(Selected text begins)

To reduce non-oxidative pollutants and to mitigate LL toxicity to boost microalgae culturing, LL dilution by water appears to be an appropriate approach. However, in some cases, the amount of water required would make the process unsustainable and barely possible. According to the review by Nawaz et al. [56], freshwater consumption is one of the major drawbacks of the LL phycoremediation process as it increases material costs and water footprint. To address this issue, several studies have investigated the basic idea of utilizing an LL–wastewater mixture as the medium for microalgal growth. For example, Zhao et al. [57] cultivated a microalgae–bacteria consortium with Chlorella pyrenoidosa in municipal wastewater spiked with up to 20% of LL. The authors reported that up to 90% of nitrogen was removed in a culture with 10% LL spike ratio with a pre-treatment nitrogen concentration of 221.6 mg∙L⁻¹. Hernandez-Garcia et al. [45] used a microalgae–bacteria consortium with Desmodesmus spp. and S. obliquus to treat a mixture of raw municipal wastewater with different leachate ratios (0%, 7%, 10%, and 15%) for biomass, carbohydrate and lipid production. This treatment achieved a significant decrease in the TAN and orthophosphate concentrations (82% and 43%, respectively) from a wastewater–leachate mixture initially containing 167 mg∙L⁻¹ of TAN and 23 mg∙L⁻¹ of orthophosphate. Moreover, Desmodesmus spp. was observed to accumulate high lipid (20%) and carbohydrate (41%) content. Nawaz et al. [56] also suggested that phosphorus deficiency typical to LL may be remedied by diluting the LL with agricultural effluent rich in phosphorus.

(Selected text ends)

_Work item_: Could you carry on the passage about diluting leachate for microalgae cultivation, picking up after its final sentence? The rows after this point are separate material and have no connection to the passage.

(Excerpted records begins)

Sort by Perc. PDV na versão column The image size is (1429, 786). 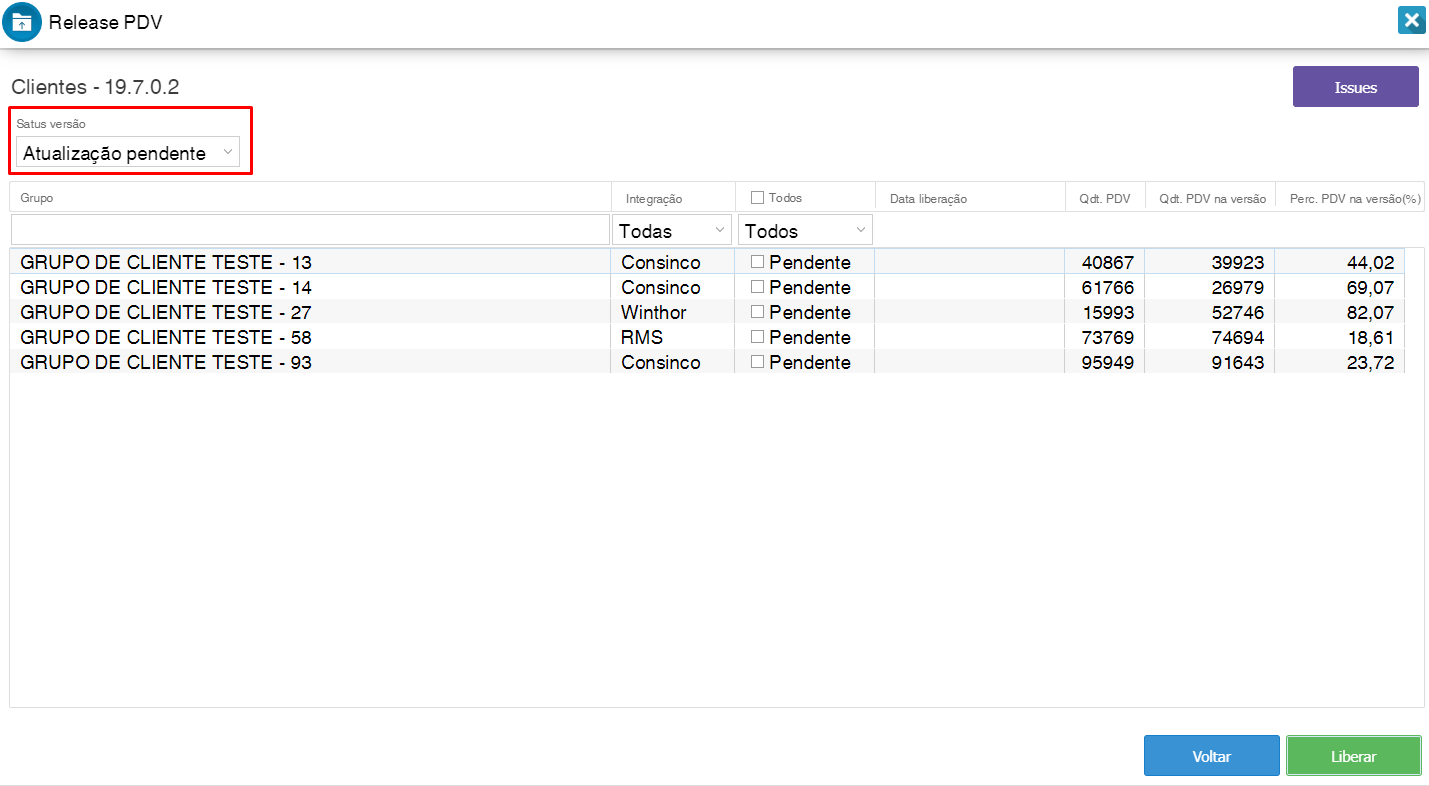pyautogui.click(x=1355, y=199)
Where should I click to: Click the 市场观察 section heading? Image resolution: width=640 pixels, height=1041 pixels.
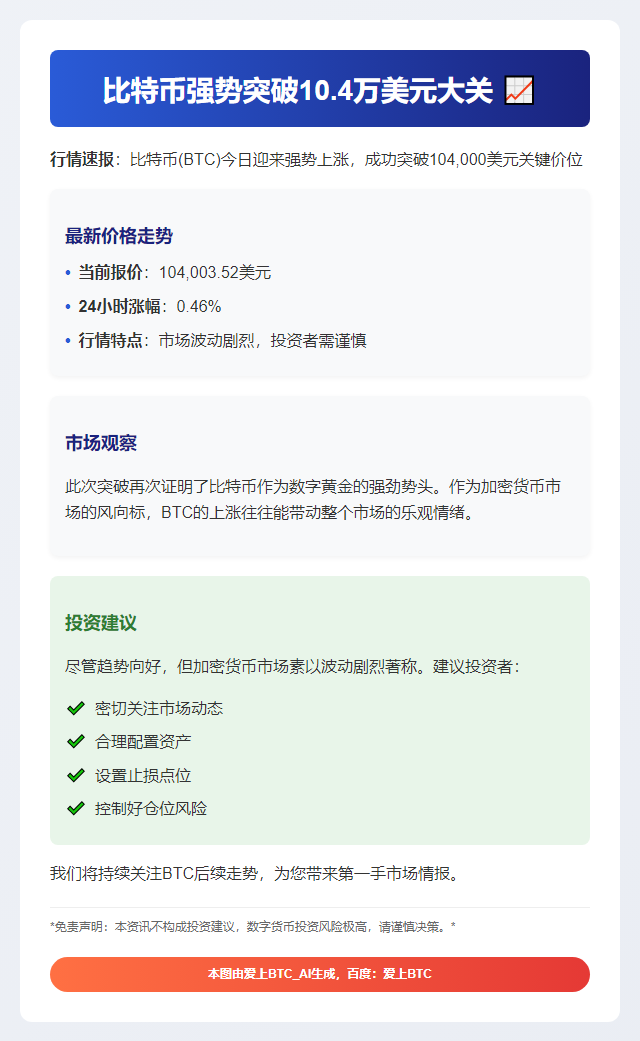pos(100,442)
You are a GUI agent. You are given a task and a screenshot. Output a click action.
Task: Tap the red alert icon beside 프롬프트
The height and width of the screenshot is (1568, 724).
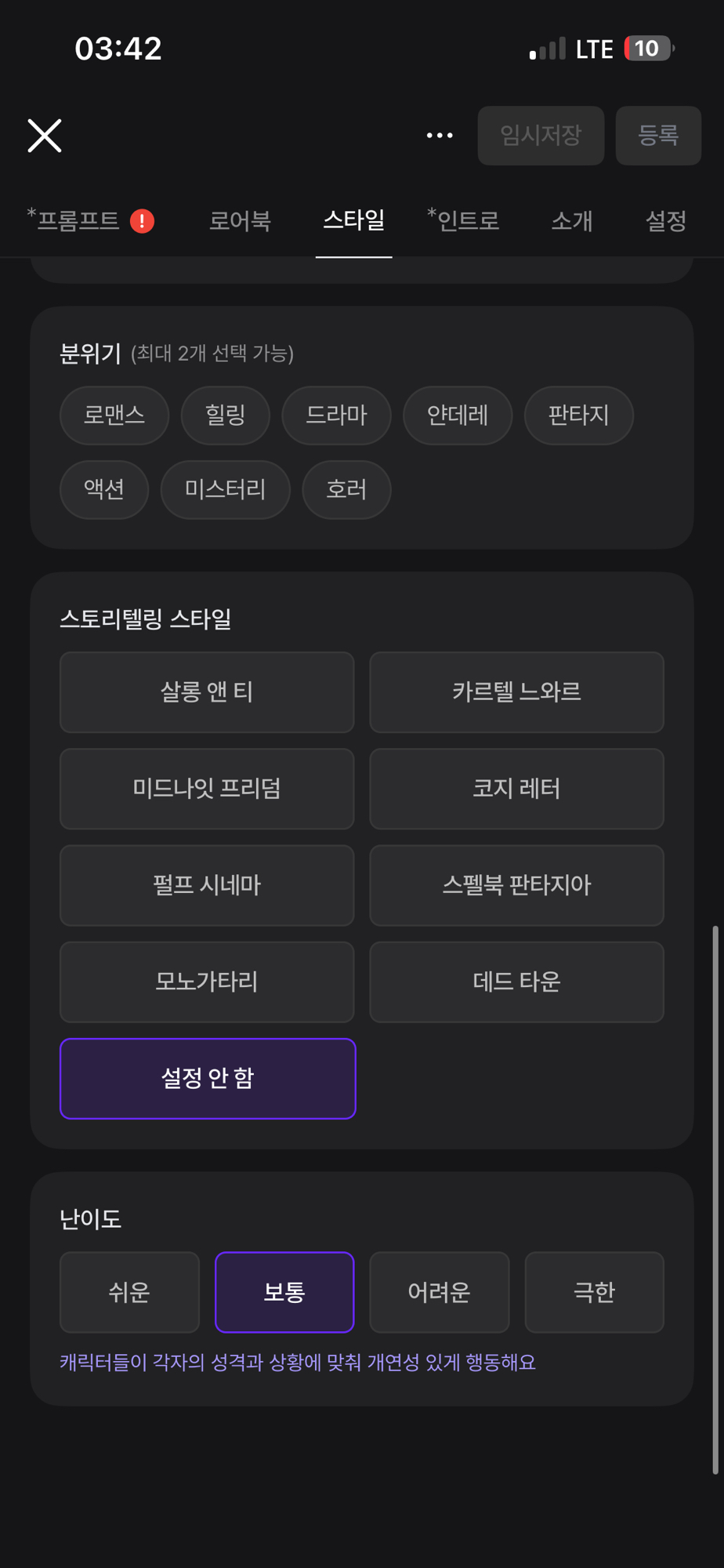click(x=142, y=221)
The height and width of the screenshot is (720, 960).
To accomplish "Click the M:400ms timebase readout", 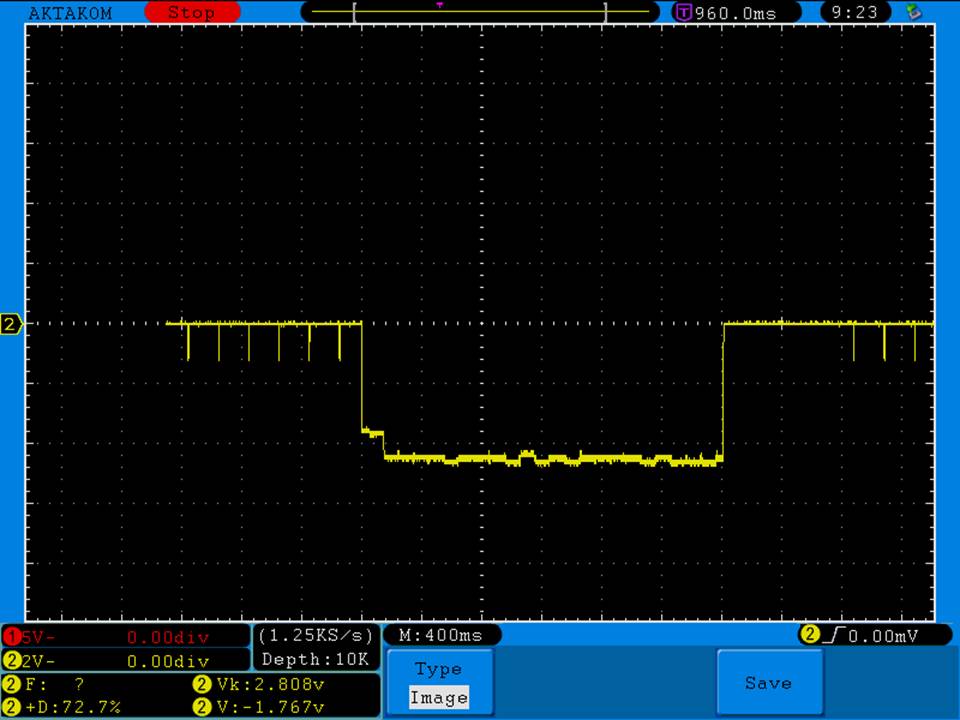I will click(441, 635).
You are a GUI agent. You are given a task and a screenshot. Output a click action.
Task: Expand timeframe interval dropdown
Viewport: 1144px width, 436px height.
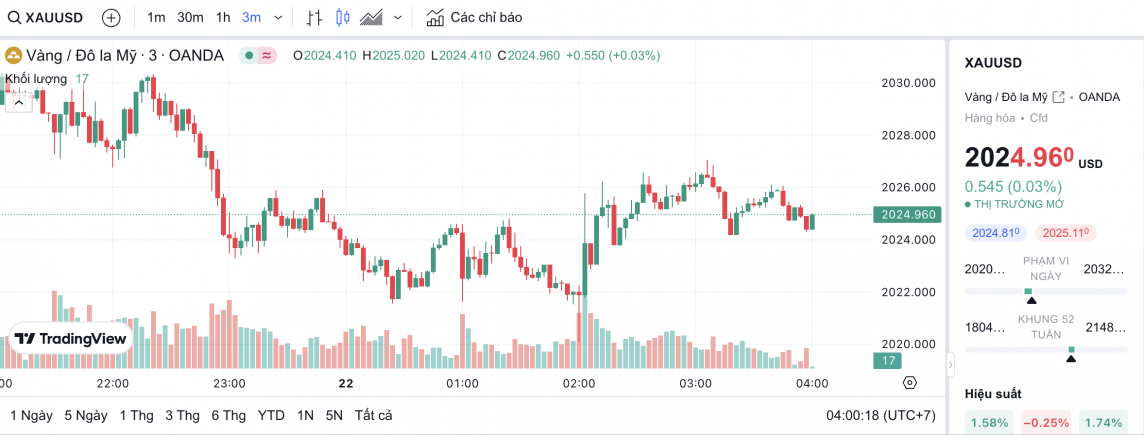click(x=278, y=17)
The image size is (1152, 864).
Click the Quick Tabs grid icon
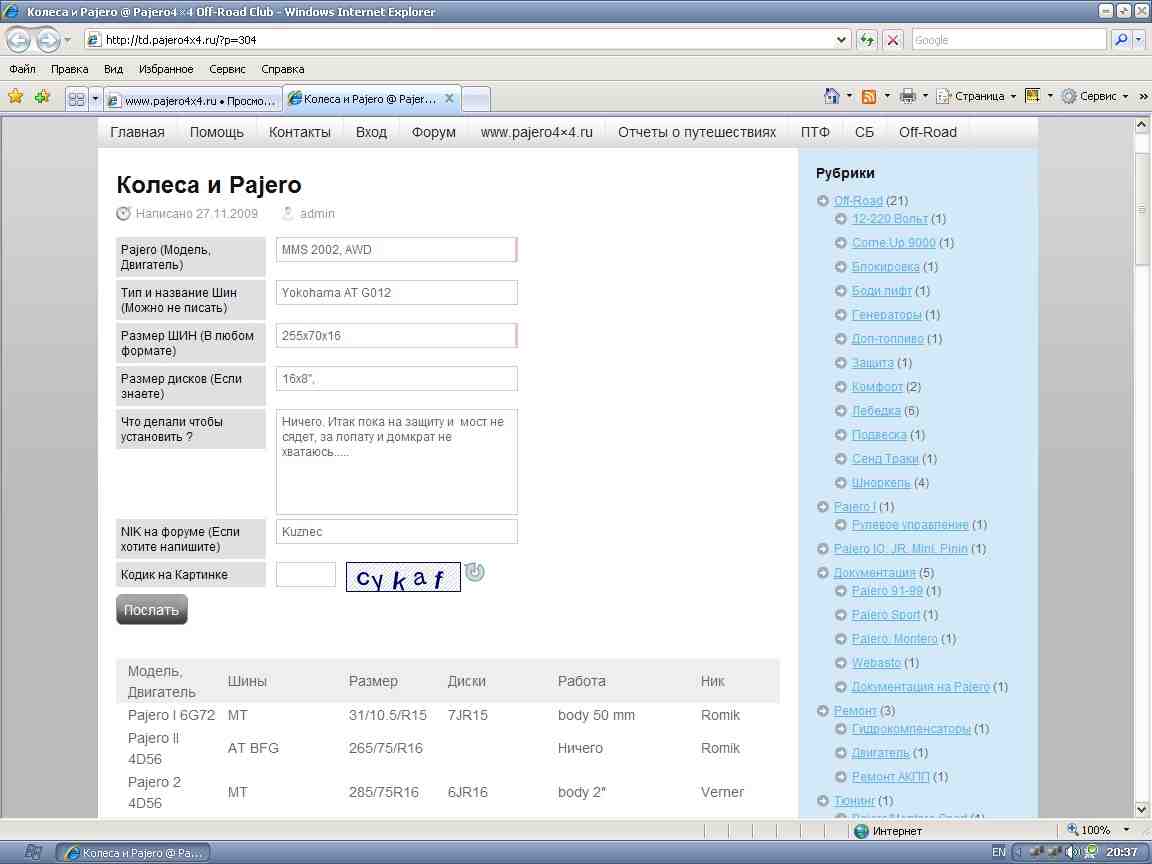click(76, 99)
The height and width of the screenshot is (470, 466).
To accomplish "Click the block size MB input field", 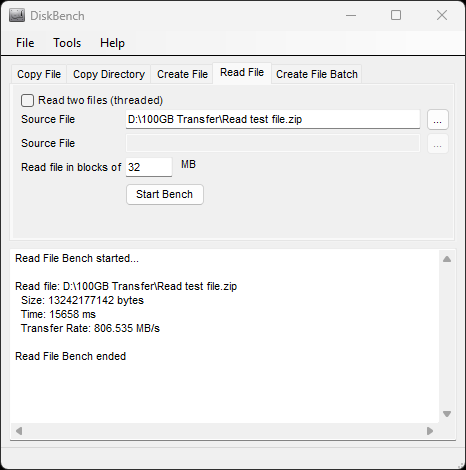I will click(x=149, y=167).
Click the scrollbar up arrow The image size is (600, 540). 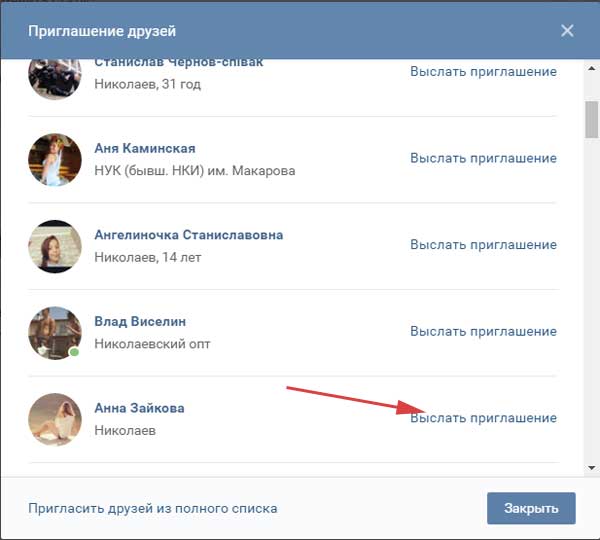592,69
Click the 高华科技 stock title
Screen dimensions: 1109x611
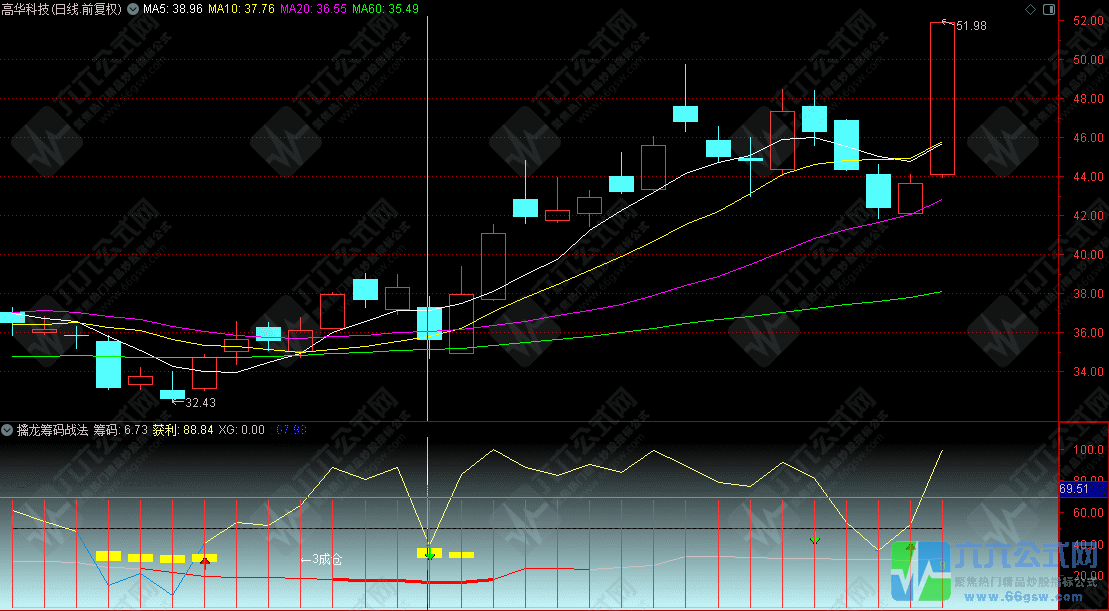coord(62,9)
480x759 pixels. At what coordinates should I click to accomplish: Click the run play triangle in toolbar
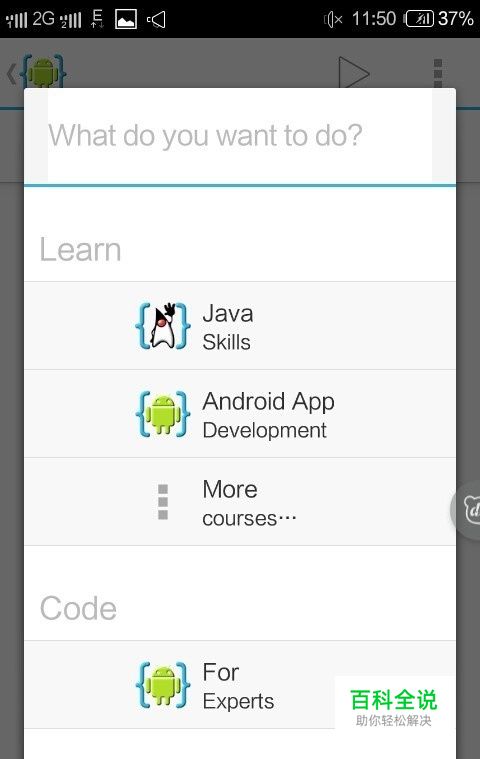(354, 73)
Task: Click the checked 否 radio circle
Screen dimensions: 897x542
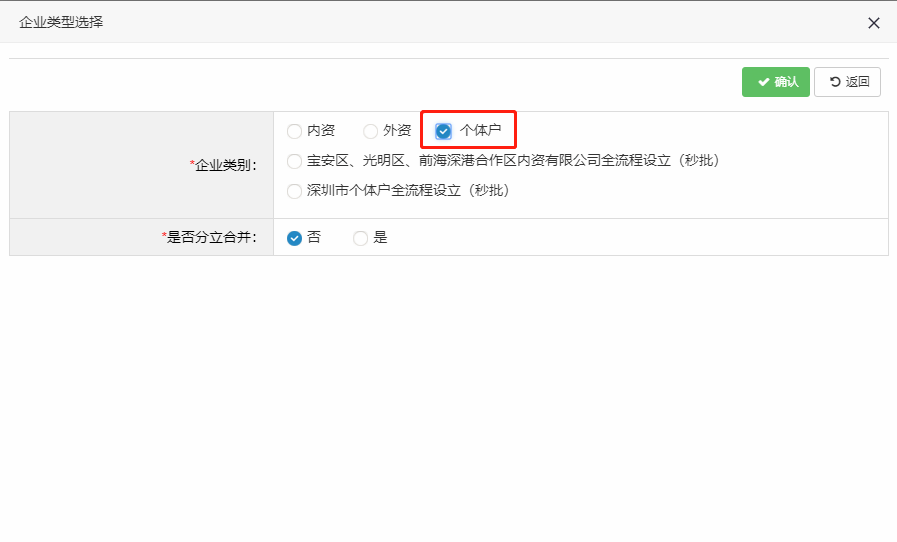Action: click(x=294, y=238)
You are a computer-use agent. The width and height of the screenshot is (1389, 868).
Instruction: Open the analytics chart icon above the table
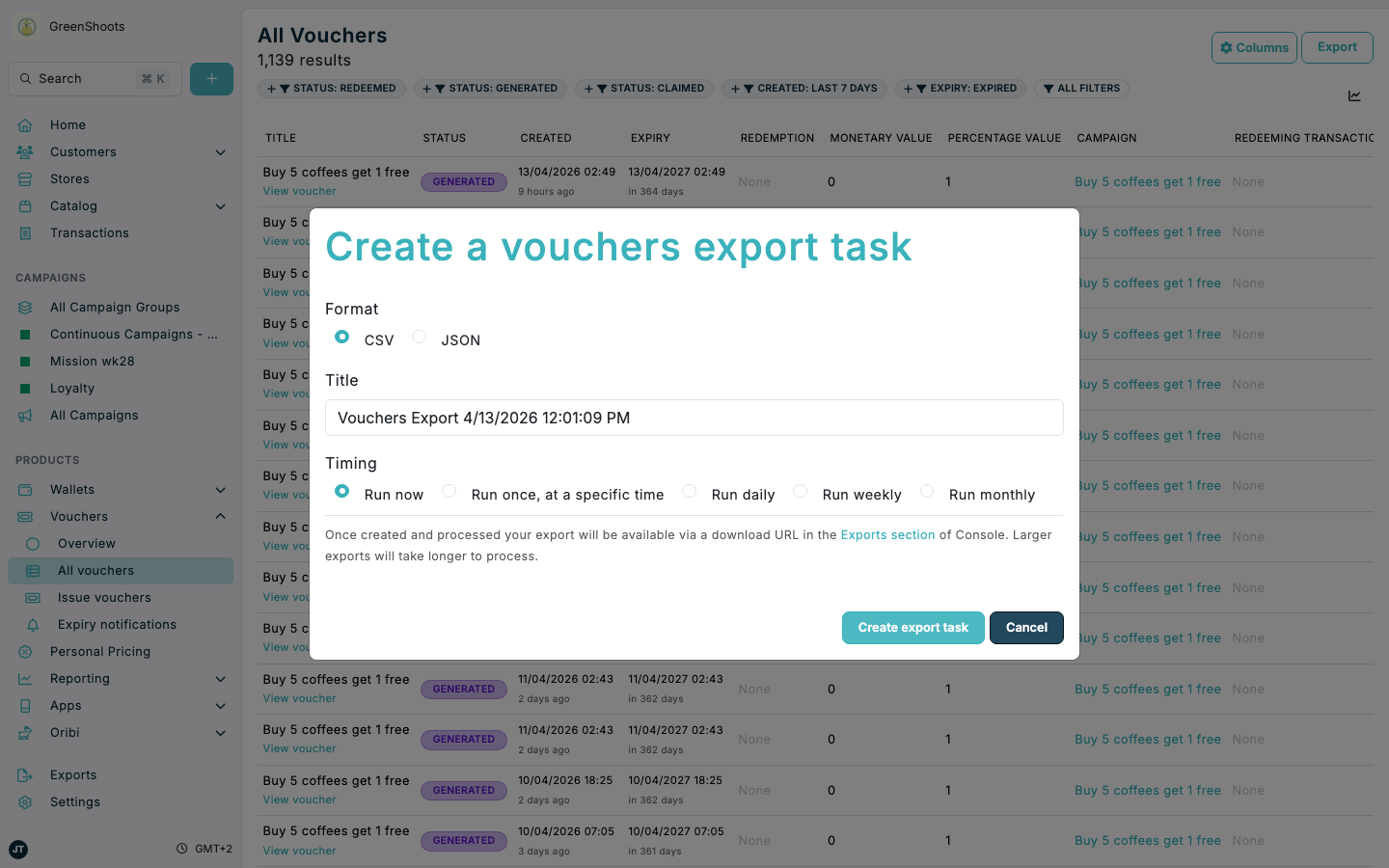point(1354,95)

(Excerpted records ends)

_Response_:
Recently, a number of studies have been dedicated to wastewater remediation via passive biosorption mechanism by dead algal biomass. This approach proved to effectively eliminate contaminants such as heavy metals [51,52,53] and pharmaceuticals [58,59]. However, it follows from the literature that for biosorption, a relatively high biomass concentration is required, since non-living biomass is incapable of cell reproducing, and its concentration is fixed. Especially in the case of high initial contamination load of the medium, it may reflect increased remediation costs. On the other hand, the use of non-living biomass may address the major drawbacks of phycoremediation—above all, fresh water demand for medium dilution. Moreover, dried biomass is not sensitive to medium toxicity, which enables it to be utilized for the remediation of toxic aquatic run-offs. Hence, it appears that the effectiveness of using non-living or living biomass should be assessed based on the composition of the particular wastewater to treat.

The use of such approaches would be useful in large-scale implementations to reduce freshwater demand and minimize the environmental footprint of the phycoremediation process.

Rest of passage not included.